(Texto selecionado):
□ □ □ □

Aquecendo a pleura - por Itamaury Teles

Jornal O Norte
Publicado em 17/09/2007 às 11:54.Atualizado em 15/11/2021 às 08:16.

Itamaury Teles



O tempo que medeia o final do mês de junho e início do mês de julho é de especial significado em Montes Claros. É época de festa junina no Pentáurea, de exposição agro-pecuária, e do aniversário da cidade.  Mas, é sobre a primeira que pretendemos conversar...



O Clube Campestre Pentáurea foi inaugurado em 1957, justamente no ano em que Montes Claros comemorava os 250 anos do fato que marcou a sua fundação: a obtenção do Alvará da Sesmaria da Fazenda dos Montes Claros, por  Antônio Gonçalves Figueira.



Naquela ditosa era, instituiu-se concurso para a escolha do melhor nome para o novo clube e o ganhador foi o Padre Joaquim Cesário dos Santos Macêdo. Ele justificou sua sugestão como uma homenagem aos duzentos e cinqüenta anos de fundação da cidade, daí Pentáurea, fusão dos vocábulos “penta” e “áurea”, ou seja, cinco ouros ou, para ser mais específico, cinco bodas de ouro.



A festa de São Pedro do Pentáurea é hoje considerada uma das maiores e mais tradicionais festas juninas do País, cuja fama se espraiou para além das fronteiras das Gerais, atraindo turistas das mais variadas partes.



Na segunda metade dos anos 80 do século passado, quando era gerente de banco em Montes Claros, fiz parte do Conselho Fiscal do Pentáurea.  E, como é tradição, todos os membros da diretoria e dos conselhos trabalham nessa noite de festa.



Para mim e para o João José Gomes, meu companheiro de Conselho, fora reservada a “importante e estratégica” tarefa de distribuição de guloseimas, em um quiosque coberto de palhas de coqueiro, em frente à sede social. Assim, enquanto o João operava um grande e fumegante bule, servindo quentão aos associados, eu distribuía pé-de-moleque e pipoca...

□ □ □ □

(Bloco de dados):
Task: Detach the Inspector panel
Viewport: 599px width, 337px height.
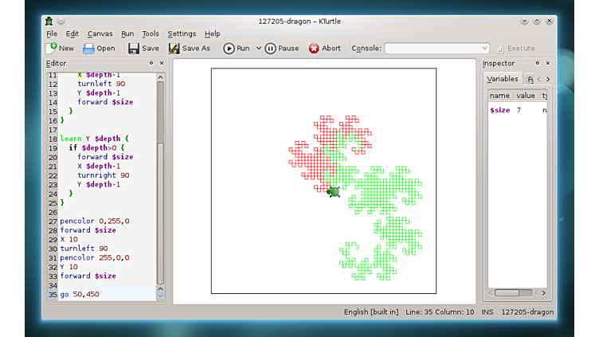Action: [x=537, y=63]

□ □ □ □

(Instrução escrita): Dê sequência à crônica sobre a festa junina do Pentáurea e escreva o trecho que vem logo depois da última frase.

(Resultado final):
Naquela época, só havia um inconveniente na festa: a enorme fila de automóveis e a demora para se chegar ao estacionamento. Mas havia algo compensador, pois se sabia, de antemão, que ali, com certeza, encontraríamos diversos amigos circulando pelas alamedas do clube. Ou comendo arroz com pequi nas barracas. Ou com os porta-malas dos veículos sempre abertos  para receberem os comensais de um pernil assado ou farofa de frango. Ou mesmo degustando um copo de “vaca atolada”, um caldo de feijoada ou  uma dose de cachaça de Salinas, para afugentar o frio cortante no topo da serra de Bocaiúva. Ou dando “vivas” a São João, Santo Antônio e  ao São Pedro, no levantamento do mastro em honra ao padroeiro da festa. Ou namorando nas cercanias da grande fogueira, habilmente construída em formato de torre piramidal, que crepita com estrépito, lançando fagulhas iluminadas que despencam do alto feito estrelas cadentes... A festa era uma oportunidade única de revermos muitos amigos em curto espaço.



Nos últimos anos, todavia, a festa do Pentáurea mudou muito. Ficou grandiosa demais, profissional demais, organizada demais... E os amigos que lá encontrávamos, com facilidade, estão cada vez mais raros.



Para que possam entender esse meu desabafo saudosista, relatarei o que ocorreu comigo na última vez que lá compareci, faz mais de três anos.



Cheguei ao clube por volta das 22 horas e, sem perda de tempo, fui fazer o  percurso tradicional, passando pelas barracas e, surpreendentemente, a ninguém reconheci.  Dali, fui ao ambiente onde o sanfoneiro Dominguinhos puxava o fole de oito baixos e o povo dançava forró. Também não vi conhecido algum. Depois, passei por mais dois outros ambientes de dança e o resultado foi o mesmo. Só vi estranhos...



Já ia retornar para dormir dentro do carro, quando avistei dois senhores sentados em um banco, na parte de trás da sede social. Esquentavam as mãos espalmadas numa pequena fogueira, alheios ao movimento em derredor. De longe, não pude reconhecê-los, mas quando me aproximei senti um misto de alegria e tristeza. Alegria, por encontrar dois velhos amigos: Sabará e Ricardo Gabrich. Tristeza por perceber o lugar que nos é reservado naquela festa, nessa altura da vida:  em torno de uma fogueira, aquecendo a pleura, para não contrair pneumonia.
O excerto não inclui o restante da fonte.